Task prompt | In the text on Ada and C calling conventions, how many instructions would the rearranged Ada loop contain?

Extract |
The "lost optimization" in this case has nothing to do with const
versus non-const.  The issue is that the call deallocates the
parameters. The pushl is allocating the argument.
OK, as I understand it, the pushl $77 does 2 things:
1. Copy the value 77.
2. Allocate space for it (by changing the stack pointer).

And in C, allocating the space must be done in each iteration because the called function deallocates it. But copying the value 77 in each iteration could be optimized away.

But what about Ada? Does it have the same calling convetion? See the Ada loop:
.L5:
       pushl   $77
.LCFI3:
       call    _ada_q
       popl    %eax
       decl    %ebx
       jns     .L5


It looks like in Ada, the caller deallocates the parameter (popl). If this is so, it would mean that both the push and the pop should be moved out of the loop, something like:
       pushl   $77
.L5:
.LCFI3:
       call    _ada_q
       decl    %ebx
       jns     .L5
       popl    %eax

This would cut the loop down to only 3 instructions. Not bad compared to the 7 instructions in the original C loop. But the C version should probably be counted as having 8 instructions to make the comparison accurate, since it has a hidden popl inside q, which is not in Q of the Ada version. Is this correct?

Information provided |
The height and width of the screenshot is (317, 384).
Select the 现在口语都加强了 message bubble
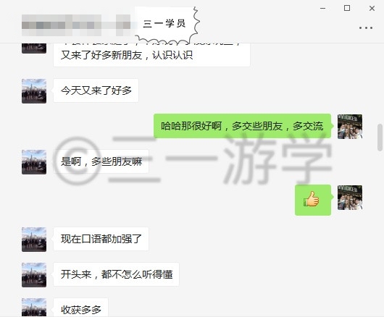pyautogui.click(x=101, y=239)
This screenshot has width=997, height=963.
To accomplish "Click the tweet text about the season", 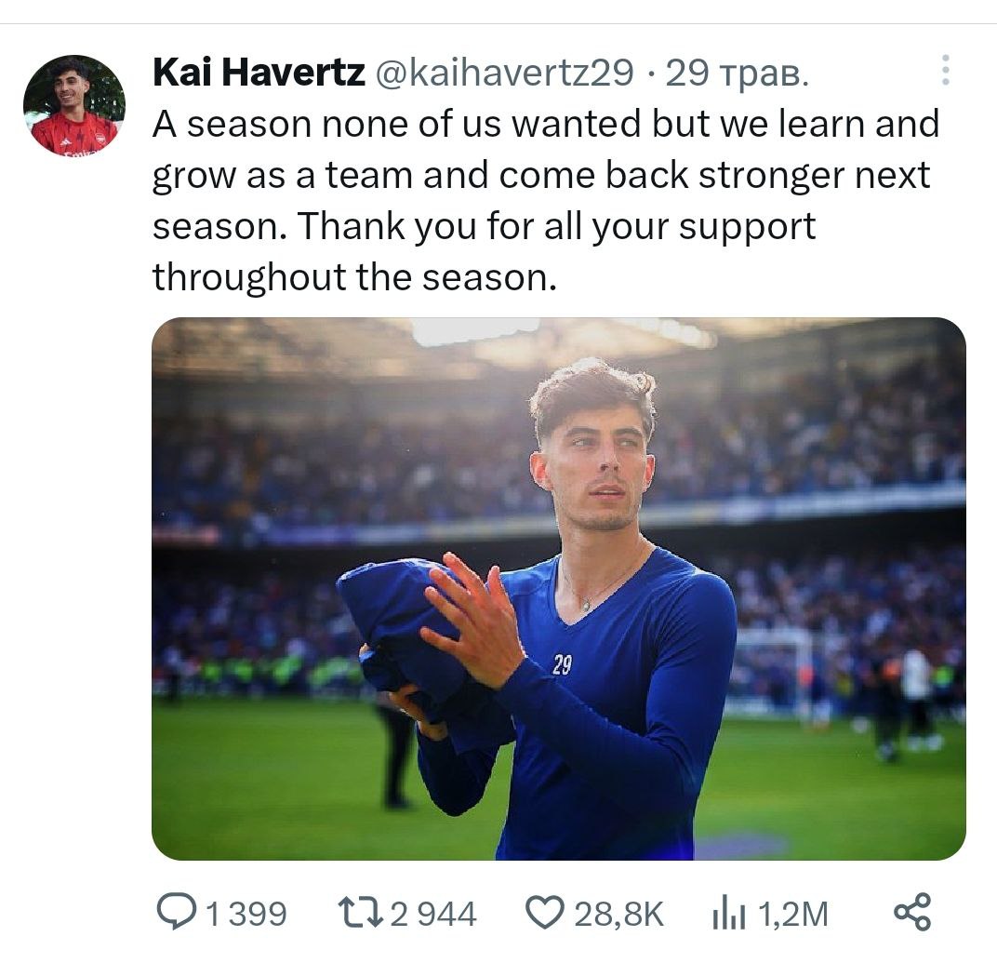I will pyautogui.click(x=546, y=200).
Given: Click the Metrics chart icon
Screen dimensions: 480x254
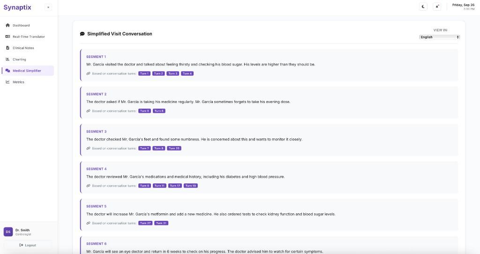Looking at the screenshot, I should (8, 82).
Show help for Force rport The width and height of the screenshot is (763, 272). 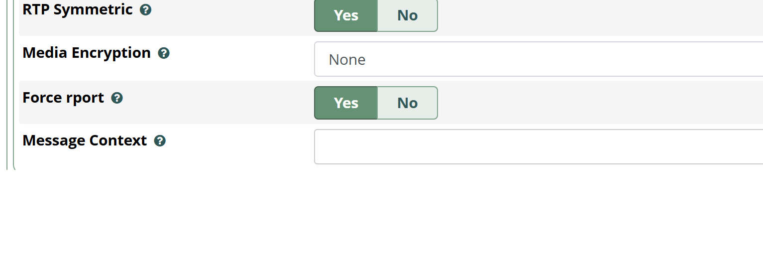[117, 98]
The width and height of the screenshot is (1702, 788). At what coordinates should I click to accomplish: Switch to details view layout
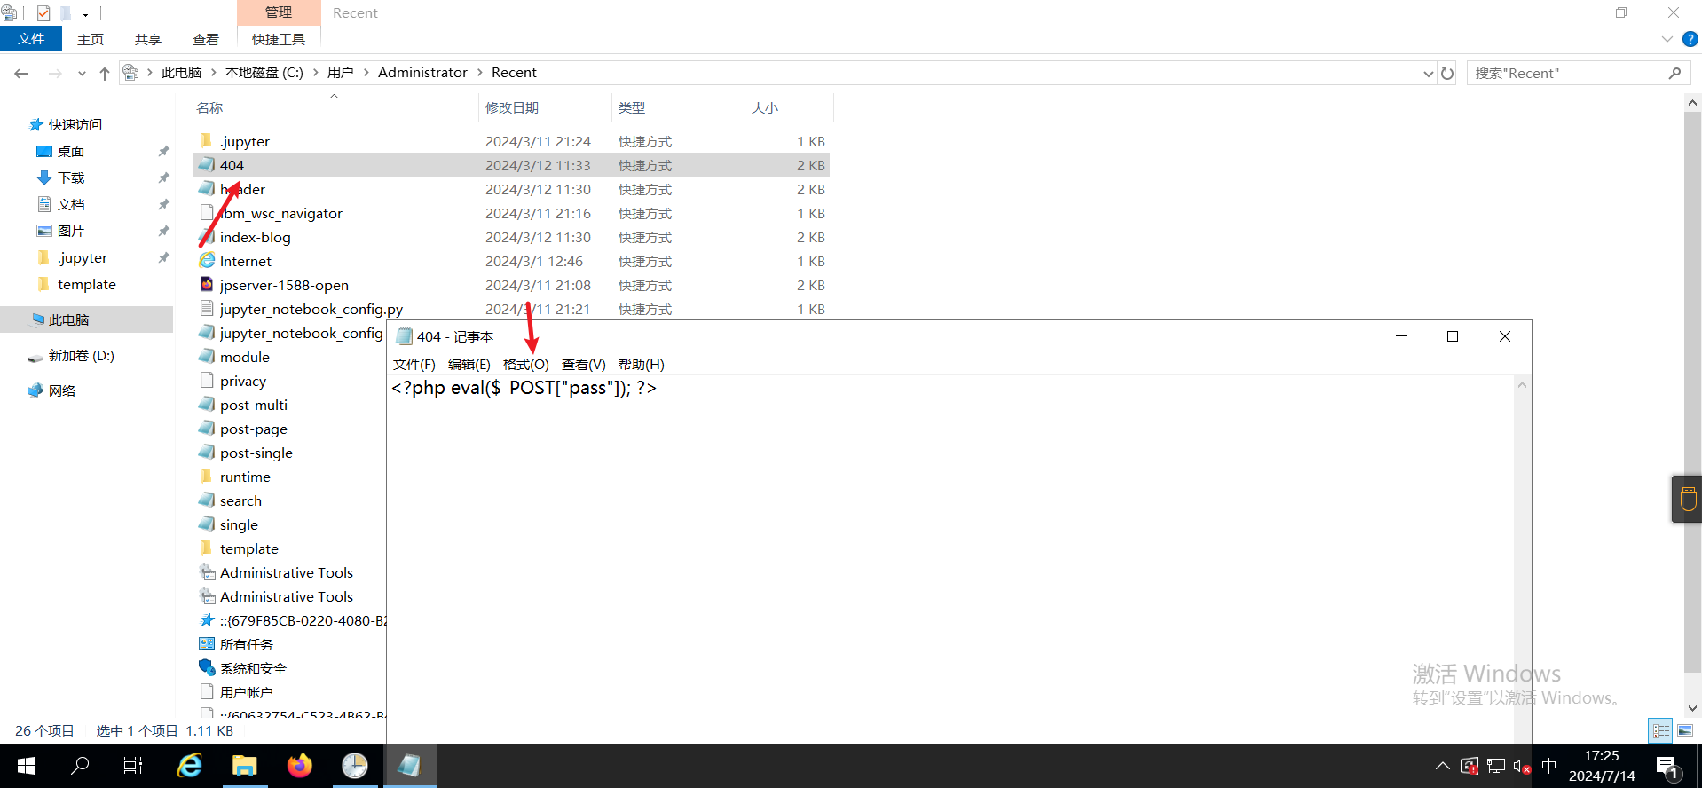click(1661, 730)
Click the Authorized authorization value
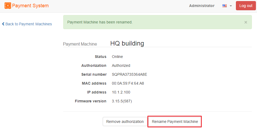This screenshot has height=128, width=257. (x=121, y=65)
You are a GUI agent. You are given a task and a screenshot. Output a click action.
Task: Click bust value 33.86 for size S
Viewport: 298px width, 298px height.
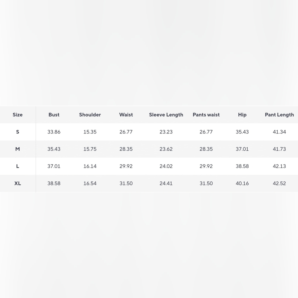pos(54,132)

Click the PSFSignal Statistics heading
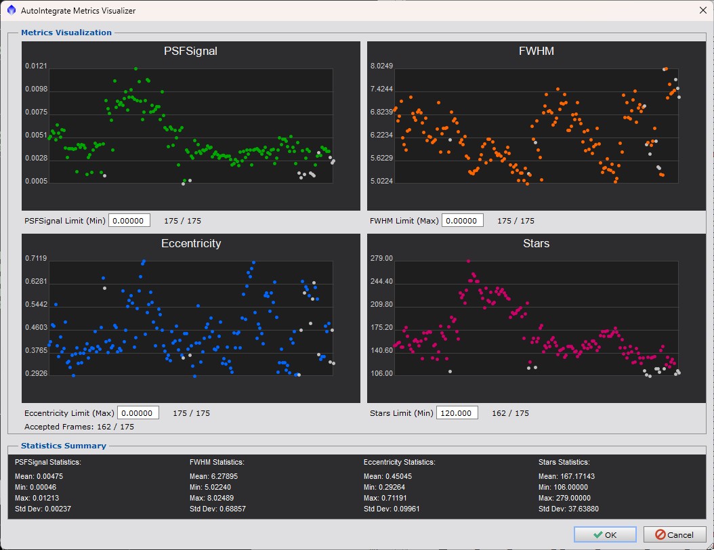click(x=47, y=462)
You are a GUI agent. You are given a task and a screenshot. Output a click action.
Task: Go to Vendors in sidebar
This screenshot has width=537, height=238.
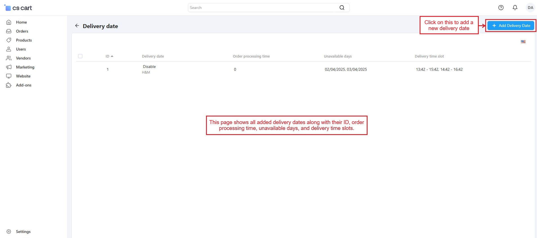(x=23, y=58)
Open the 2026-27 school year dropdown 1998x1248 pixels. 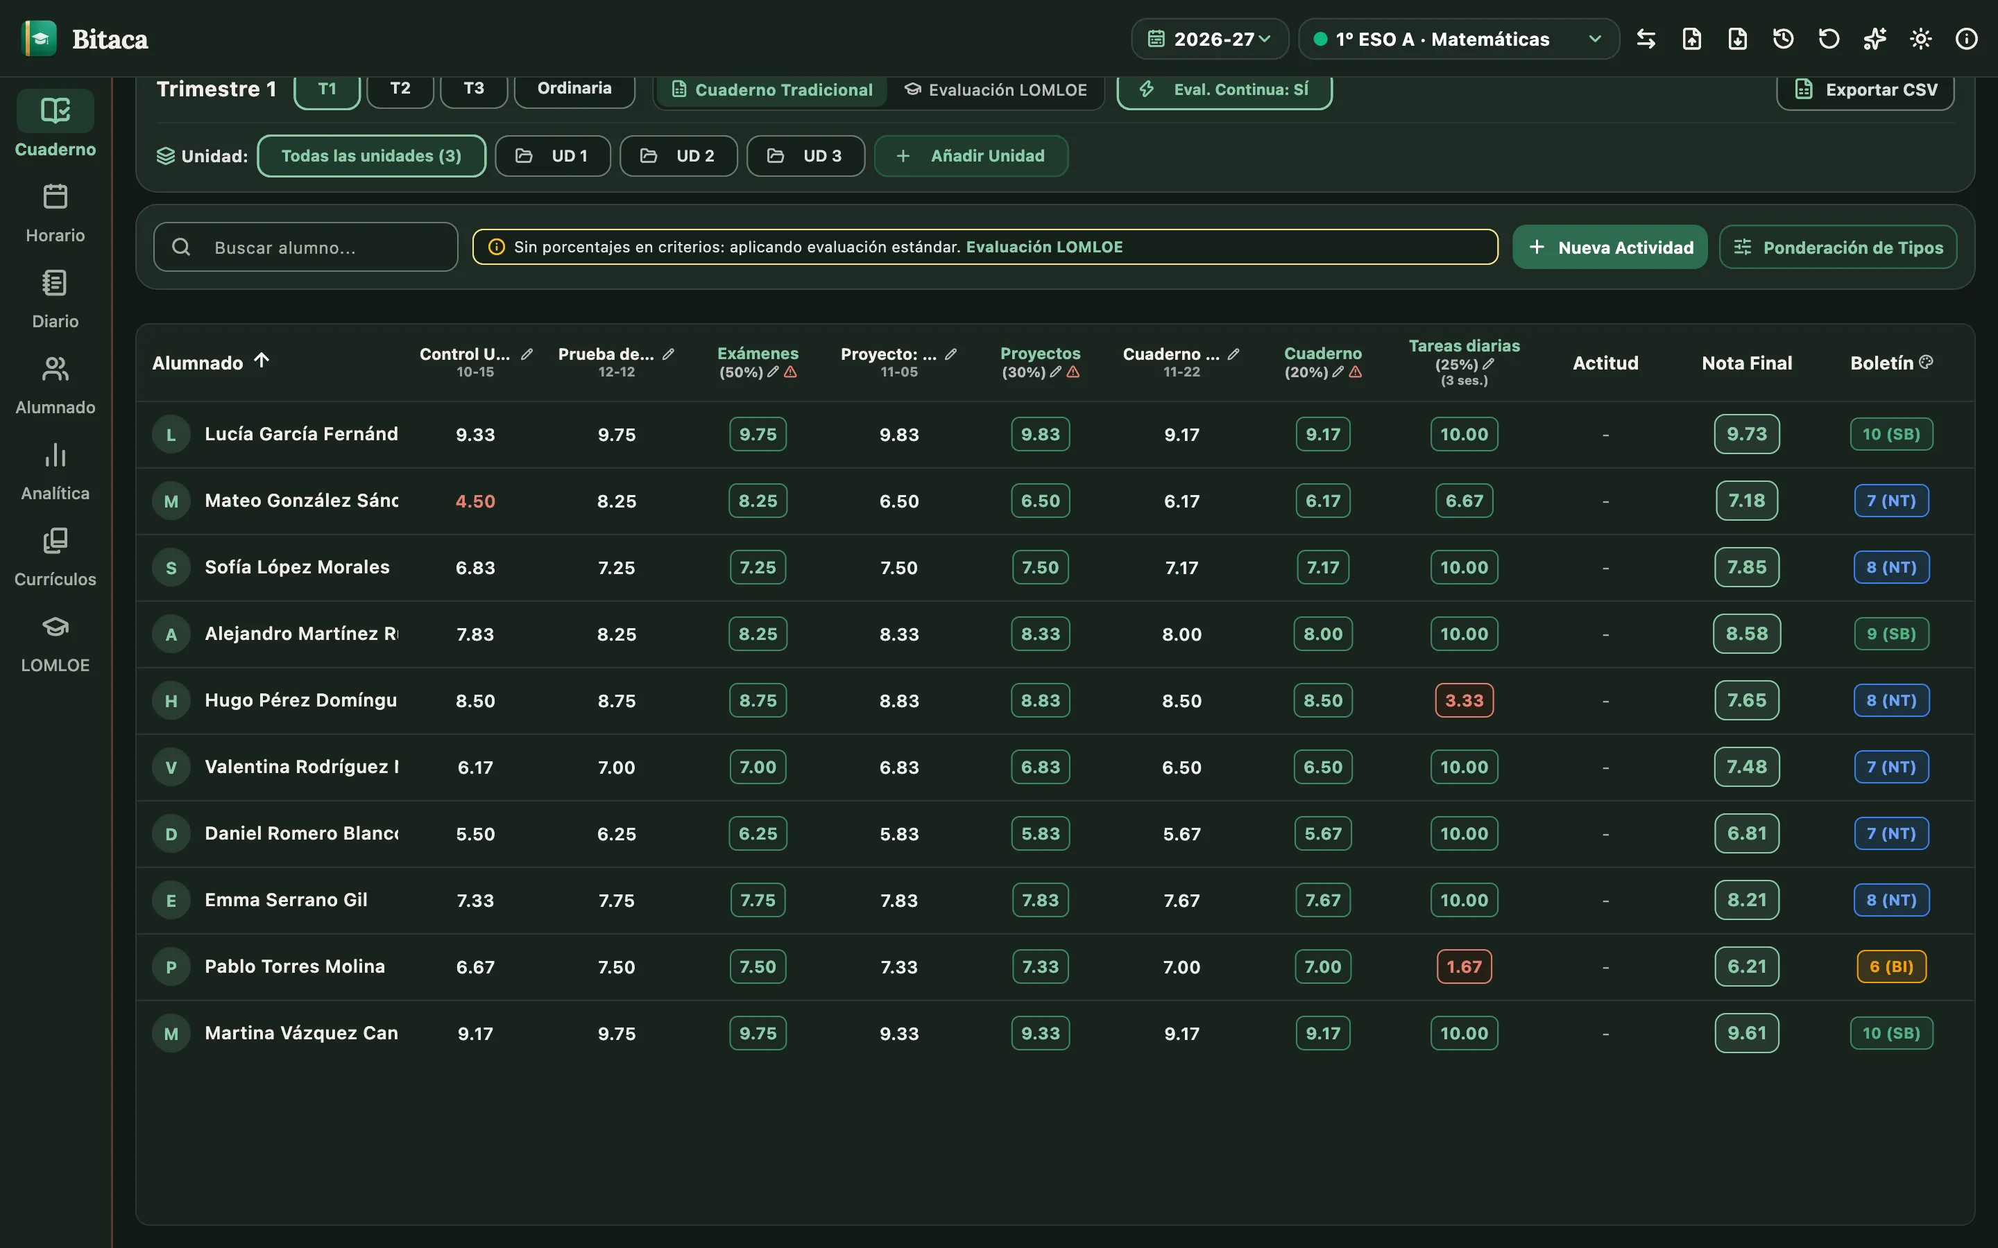[1210, 39]

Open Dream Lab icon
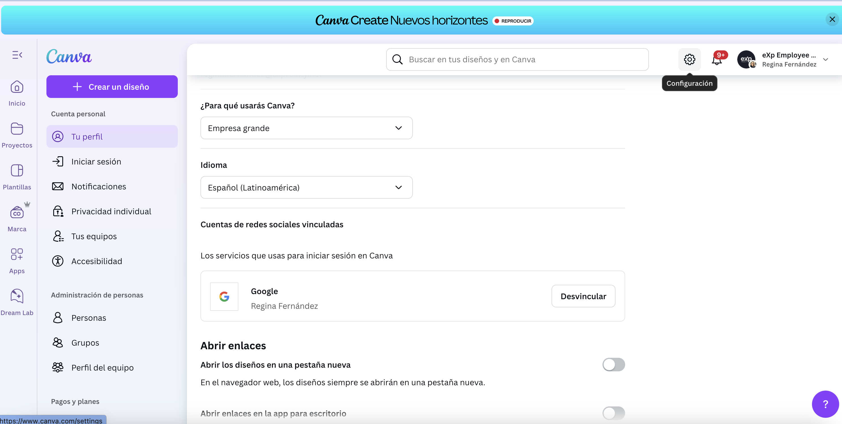(x=17, y=296)
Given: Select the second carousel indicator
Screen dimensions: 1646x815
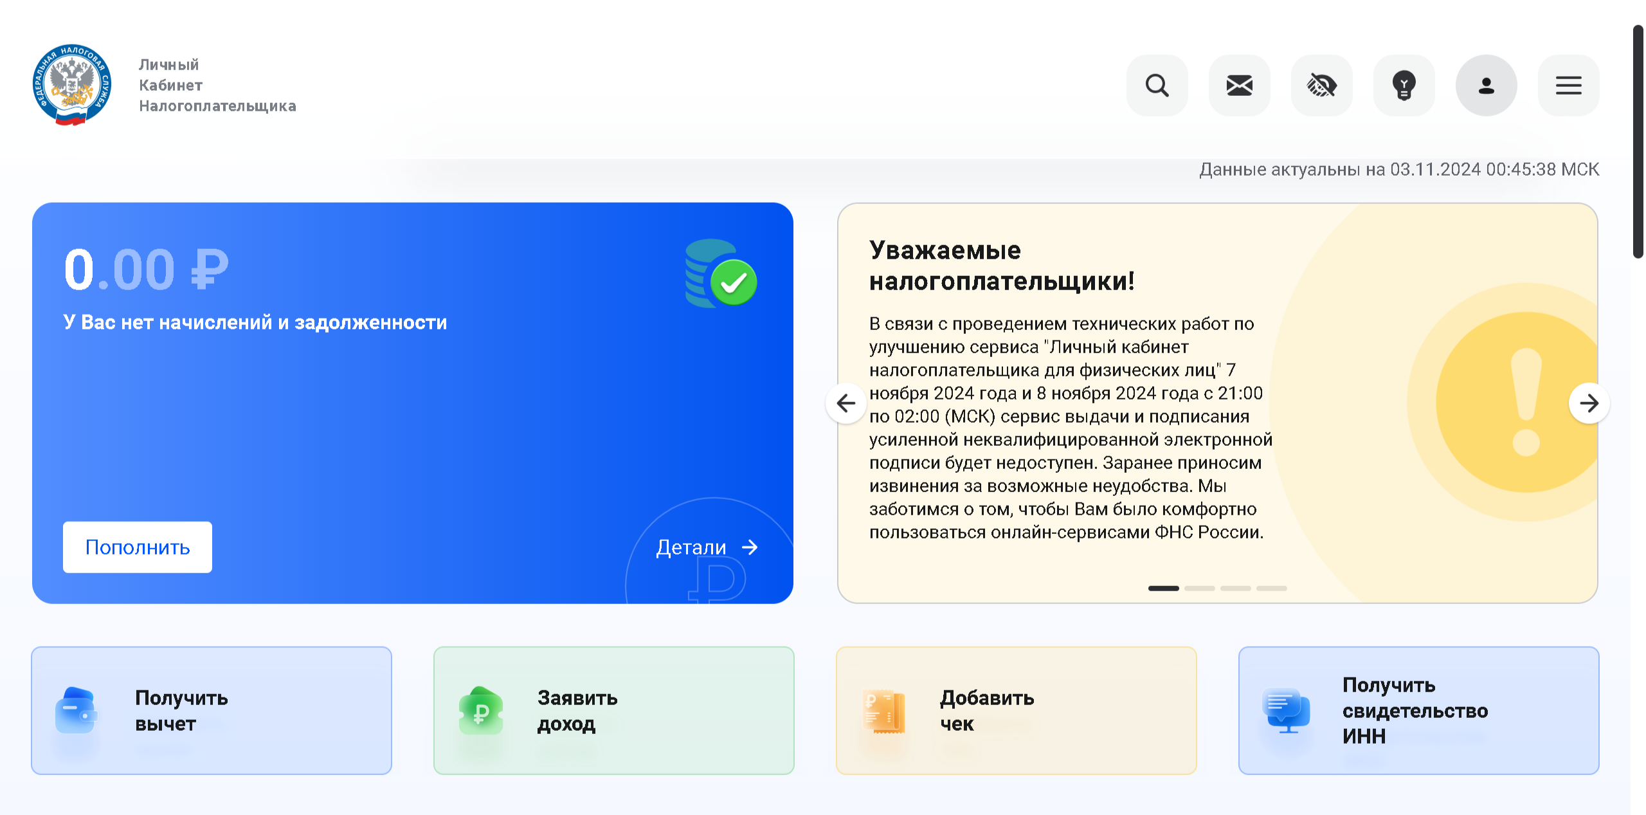Looking at the screenshot, I should click(1200, 589).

Reply to the task | Three instructions.